Grad students in English Department publish article on AI and student writing
English graduate students Davide Pafumi, Frank Onuh, Iftekhar Khalid, and Morgan Pearce have combined with Barbara Bordalejo and Daniel O'Donnell to publish an article on the impact of Generative Artificial Intelligence on commonly-used writing tools.
The article, “'Scarlet Cloak and the Forest Adventure': a preliminary study of the impact of AI on commonly used writing tools" was published February 7, 2025 in the International Journal of Educational Technology in Higher Education.
The paper, which was developed from a project under the supervision of adjunct department member Dr. Bordalejo, compares tools and assesses their impact by using them on texts written prior to the advent of popular chatbots such as ChatGPT. The paper is part of a larger series of projects by students in the Department's Humanities Innovation Lab.

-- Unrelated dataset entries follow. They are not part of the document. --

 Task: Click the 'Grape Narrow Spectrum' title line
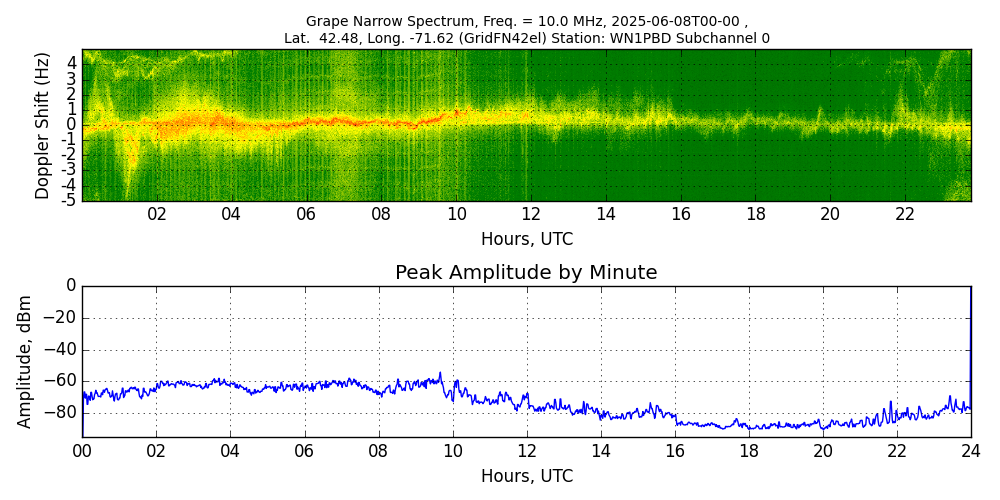point(526,21)
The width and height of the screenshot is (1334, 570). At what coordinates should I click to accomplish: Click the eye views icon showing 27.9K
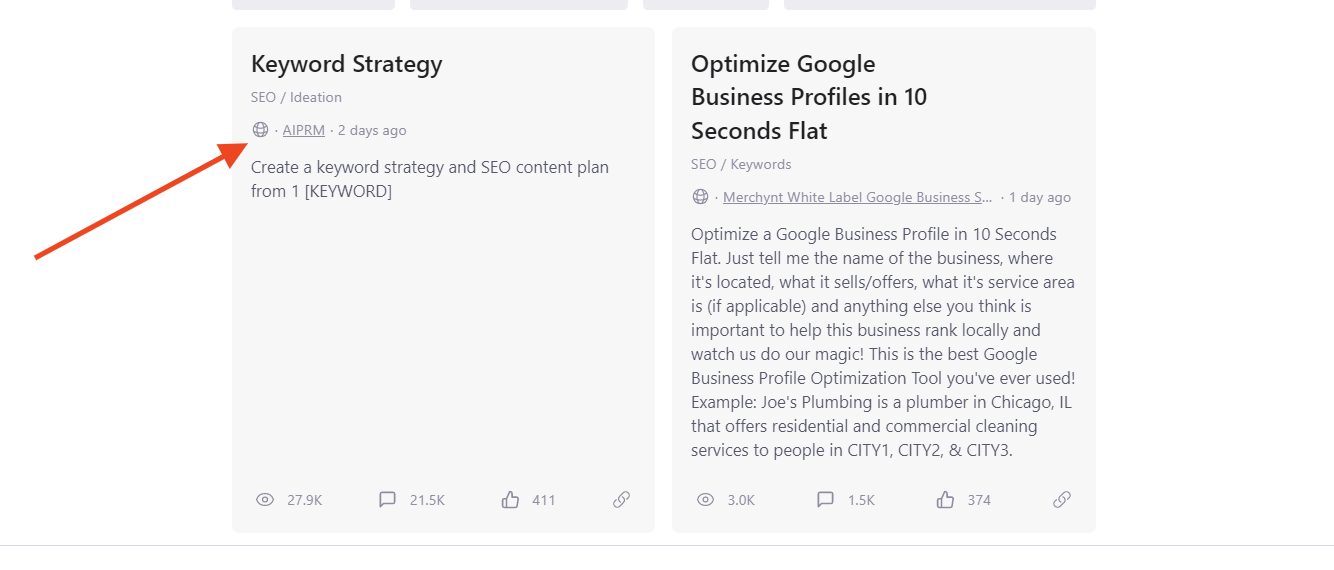point(265,500)
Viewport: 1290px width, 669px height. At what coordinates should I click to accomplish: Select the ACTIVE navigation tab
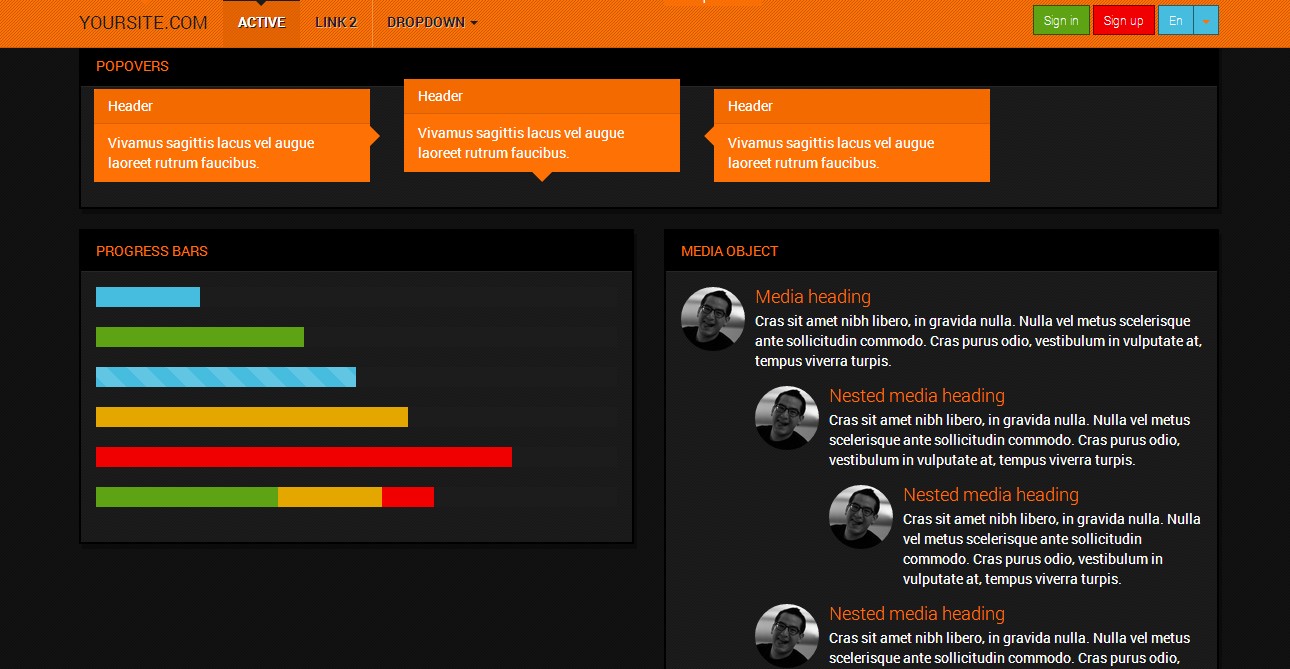coord(261,21)
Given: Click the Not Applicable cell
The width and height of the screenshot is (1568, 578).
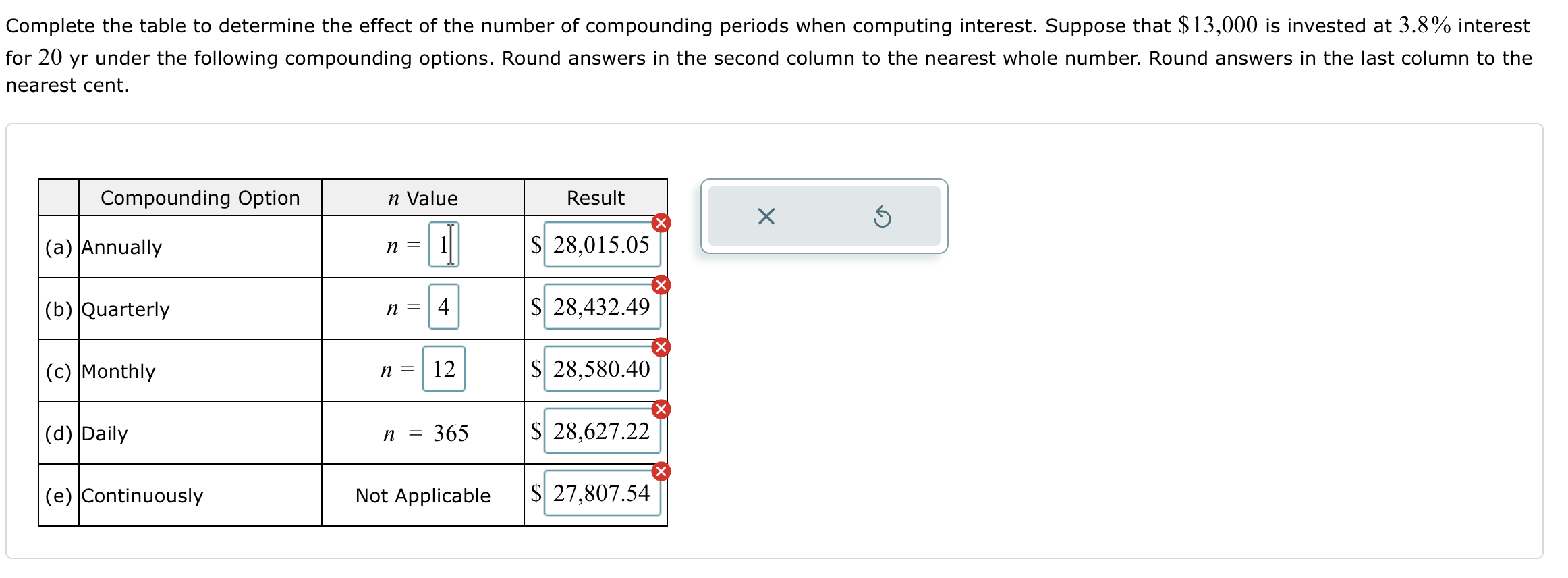Looking at the screenshot, I should pos(423,495).
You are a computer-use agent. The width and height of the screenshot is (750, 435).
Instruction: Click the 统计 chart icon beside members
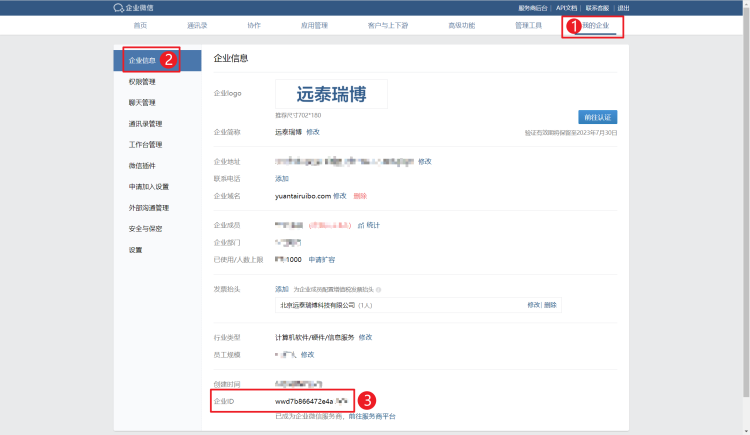pos(361,225)
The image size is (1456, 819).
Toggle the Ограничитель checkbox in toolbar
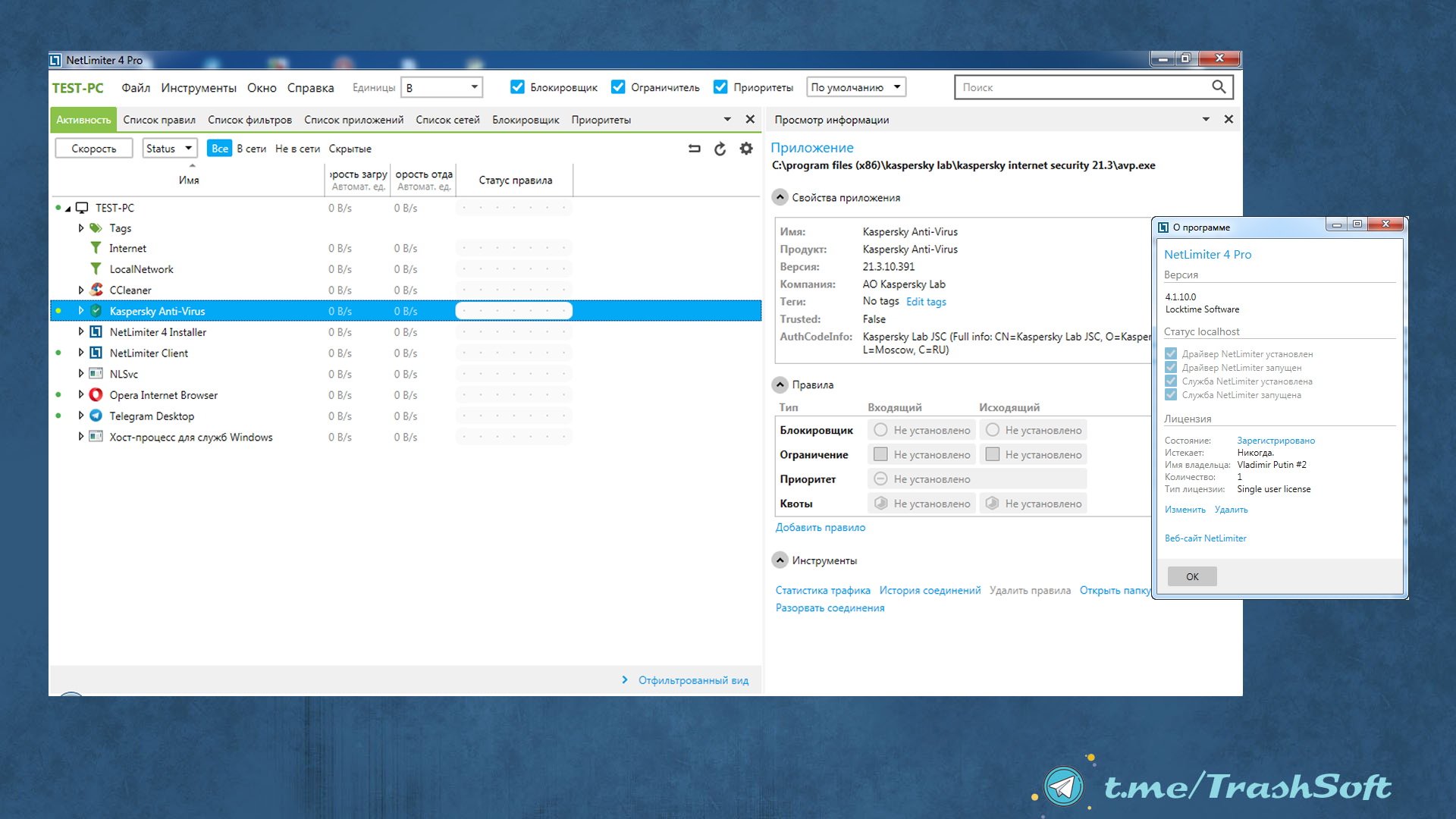pyautogui.click(x=617, y=88)
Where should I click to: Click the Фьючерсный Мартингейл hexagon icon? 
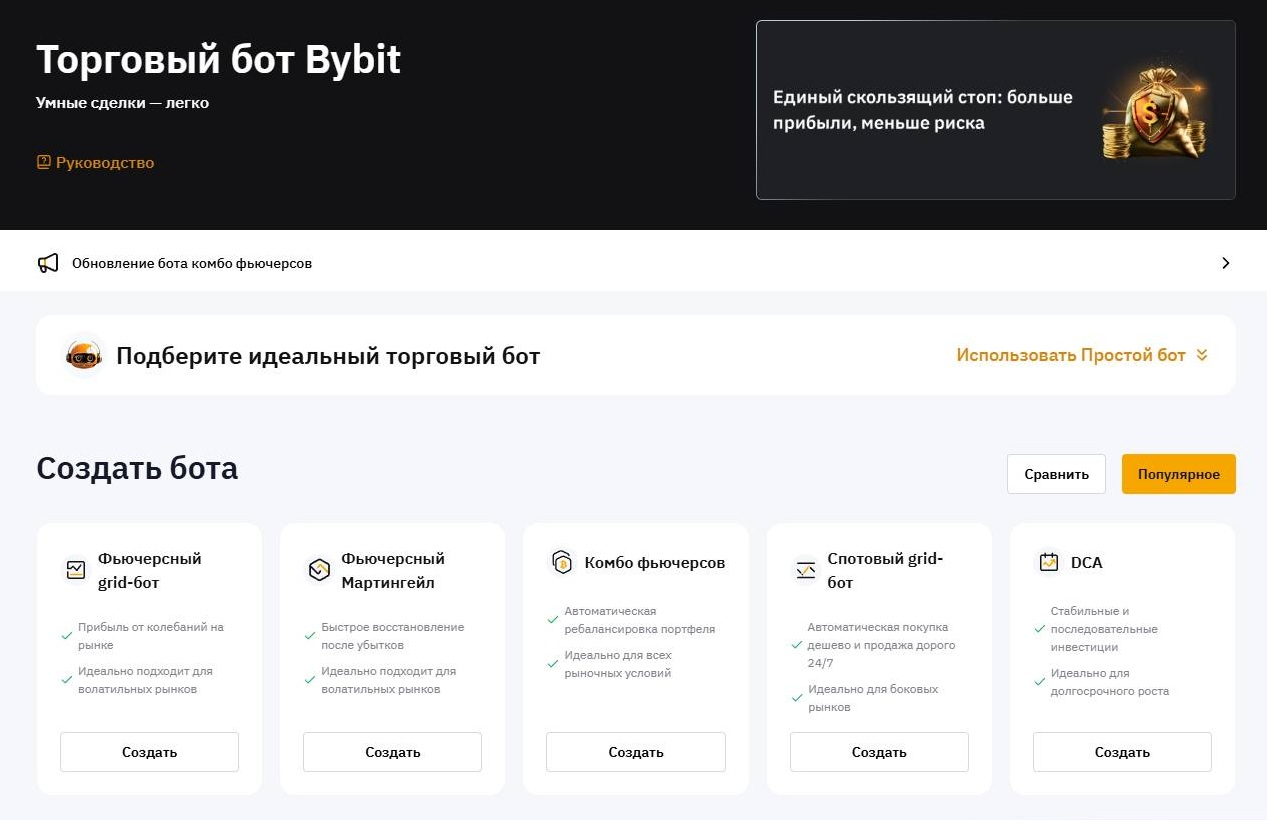[319, 570]
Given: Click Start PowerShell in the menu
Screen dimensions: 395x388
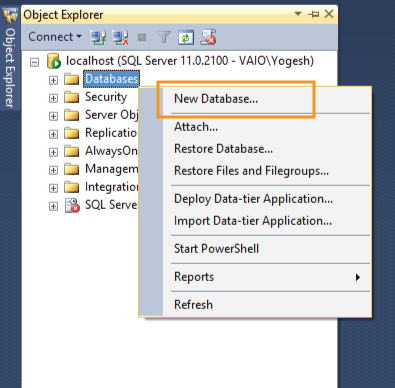Looking at the screenshot, I should pyautogui.click(x=216, y=249).
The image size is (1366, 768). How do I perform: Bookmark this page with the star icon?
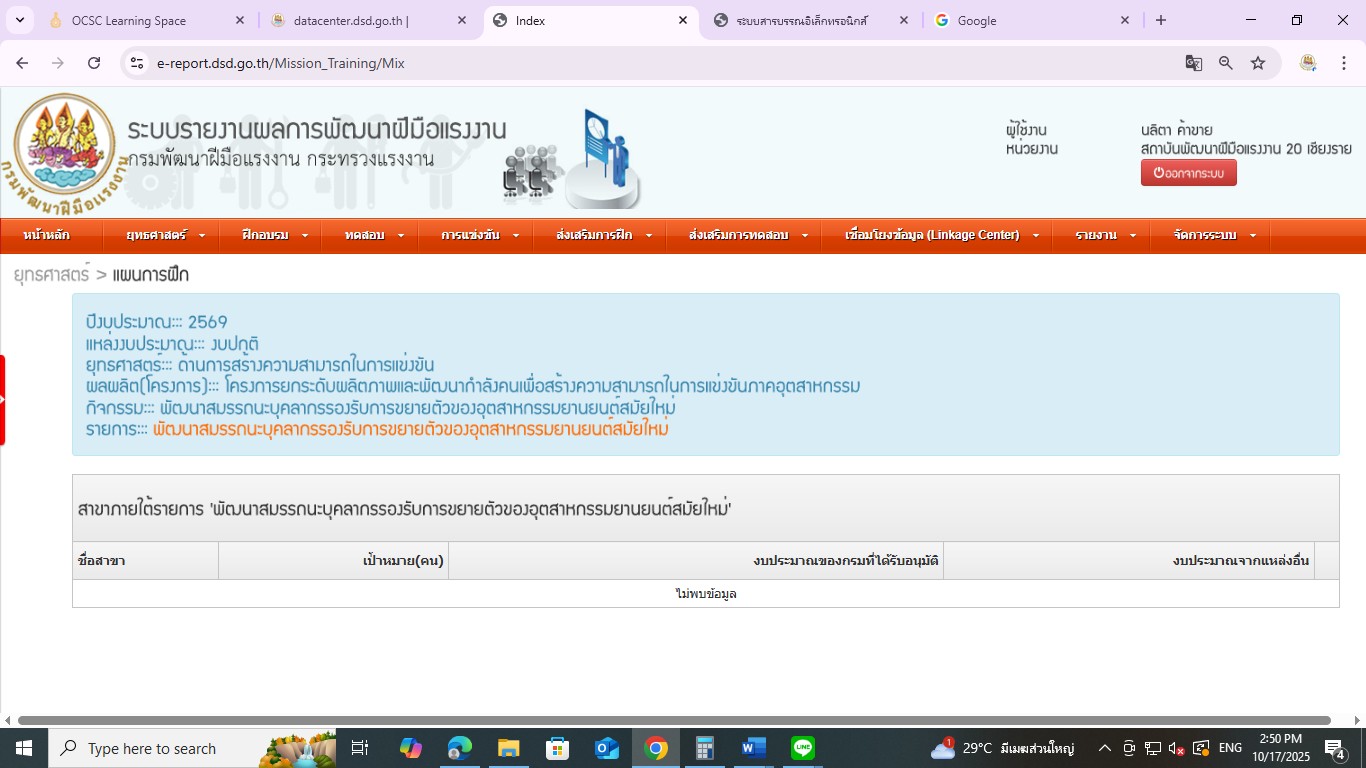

You can read the paper (Open Access), here.
Abstract
This paper explores the growing complexity of detecting and differentiating generative AI from other AI interventions. Initially prompted by noticing how tools like Grammarly were being flagged by AI detection software, it examines how these popular tools such as Grammarly, EditPad, Writefull, and AI models such as ChatGPT and Microsoft Bing Copilot affect human-generated texts and how accurately current AI-detection systems, including Turnitin and GPTZero, can assess texts for use of these tools. The results highlight that widely used writing aids, even those not primarily generative, can trigger false positives in AI detection tools. In order to provide a dataset, the authors applied different AI-enhanced tools to a number of texts of different styles that were written prior to the development of consumer AI tools, and evaluated their impact through key metrics such as readability, perplexity, and burstiness. The findings reveal that tools like Grammarly that subtly enhance readability also trigger detection and increase false positives, especially for non-native speakers. In general, paraphrasing tools score low values in AI detection software, allowing the changes to go mostly unnoticed by the software. However, the use of Microsoft Bing Copilot and Writefull on our selected texts were able to eschew AI detection fairly consistently. To exacerbate this problem, traditional AI detectors like Turnitin and GPTZero struggle to reliably differentiate between legitimate paraphrasing and AI generation, undermining their utility for enforcing academic integrity. The study concludes by urging educators to focus on managing interactions with AI in academic settings rather than outright banning its use. It calls for the creation of policies and guidelines that acknowledge the evolving role of AI in writing, emphasizing the need to interpret detection scores cautiously to avoid penalizing students unfairly. In addition, encouraging openness on how AI is used in writing could alleviate concerns in the research and writing process for both students and academics. The paper recommends a shift toward teaching responsible AI usage rather than pursuing rigid bans or relying on detection metrics that may not accurately capture misconduct.